North Carolina is the one state where the law explicitly says you cannot revoke consent once it’s given. A bill that would remove this “unacceptable loophole” has little traction.
One May evening in 1977, Beverly Hester was sexually assaulted. According to the summary included in the North Carolina Supreme Court decision State v. Way, she testified that the perpetrator, Donnie Way, threatened to beat her if she didn’t have sex with him while hanging out at a friend’s apartment. When she tried to leave the bedroom, he allegedly slapped her in the face.
Hester went on to tell the court that Way penetrated her anally and forced her to perform oral sex on him. She said he began having intercourse with her—though she begged him not to because she was a virgin—but stopped when she complained of severe stomach pains.
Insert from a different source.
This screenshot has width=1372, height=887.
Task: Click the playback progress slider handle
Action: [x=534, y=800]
Later, at the hospital, she told her mother she was raped.
Despite her testimony, the jury appeared to be swayed by the defense’s argument that Hester initially agreed to have sex with Way. During deliberations, they returned to ask the judge “whether consent can be withdrawn.” The judge noted that it could, especially in cases where intercourse has turned violent and thus “no longer consensual.” Way was convicted of second degree rape.
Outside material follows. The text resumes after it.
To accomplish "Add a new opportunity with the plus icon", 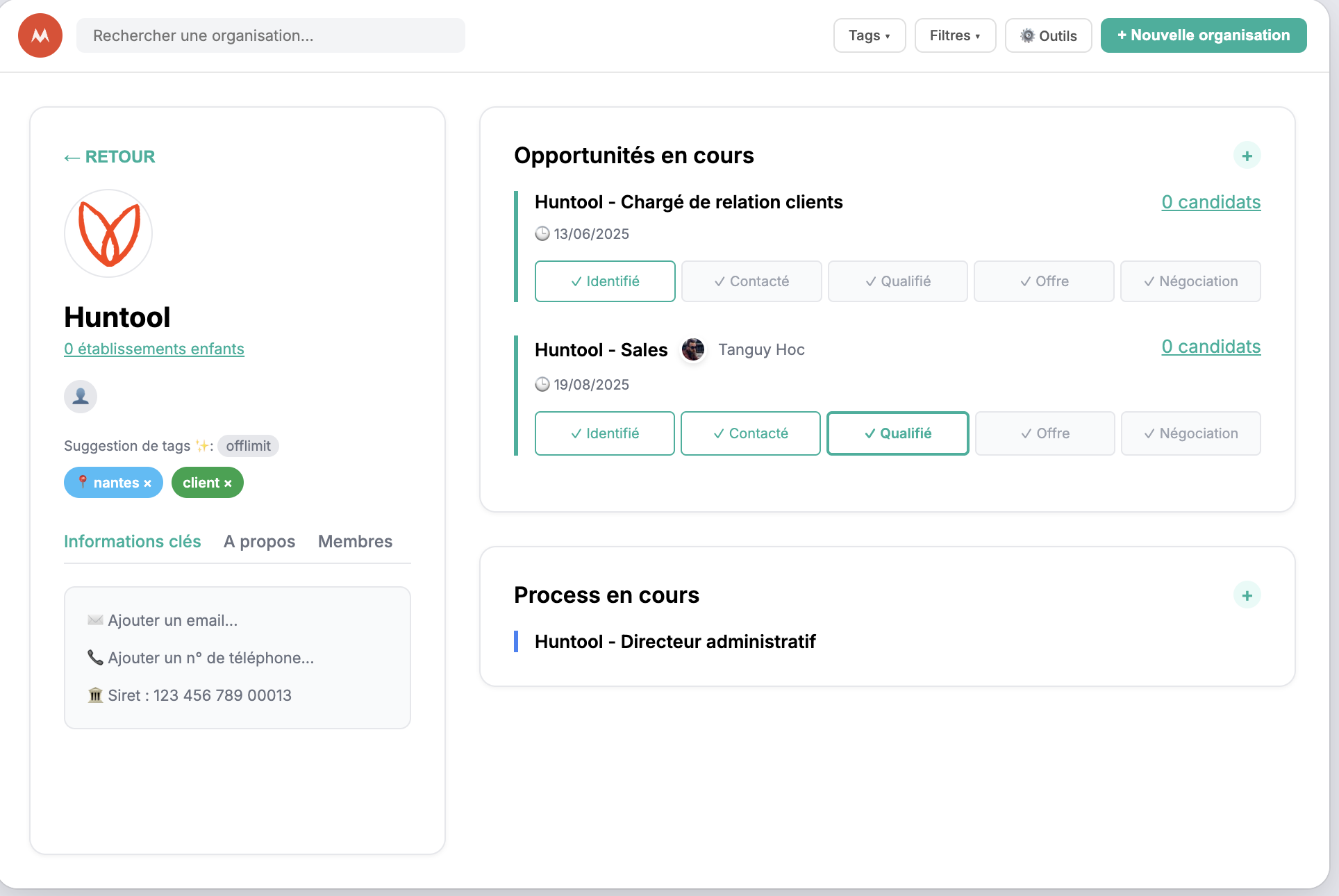I will coord(1247,156).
The state Supreme Court, however, disagreed with the lower court’s interpretation of withdrawn consent. “If the actual penetration is accomplished with the woman’s consent, the accused is not guilty of rape, although he may be guilty of another crime because of his subsequent actions,” the High Court wrote.
As a result, for the past 38 years, women in North Carolina—like 19-year-old Aaliyah Palmer, who allegedly agreed to have sex with a man at a party but changed her mind when he got violent—have been unable to legally revoke consent after sexual intercourse begins. “It’s really stupid,” Palmer recently told the Fayetteville Observer. “If I tell you no and you kept going, that’s rape.”
On March 30, state Sen. Jeff Jackson, a Democrat, filed a bill that would change this horrific law. (He filed a similar bill with two Republican co-sponsors in 2015.) The text of SB 553 is short and to the point, reading, in part: “a person may withdraw consent to engage in vaginal intercourse in the middle of the intercourse, even if the actual penetration is accomplished with consent and even if there is only one act of vaginal intercourse.”
Currently, the bill sits in the Senate’s Rules Committee, where it is likely to be tabled. Jackson plans to refile the bill again next year. “This really shouldn’t be a controversial matter,” he says. “North Carolina is the only state in the country where no doesn’t really mean no. Right now, if a woman tells a man to stop having sex he is under no legal obligation to do so, as long as she initially consented. If sex turns violent, the woman has no right to tell the man he must stop.”
Jackson says he first encountered this loophole when he worked as a criminal prosecutor, when his office was forced to dismiss a rape charge because of these circumstances. “Very few legislators are aware that this is the current state of our law,” he says.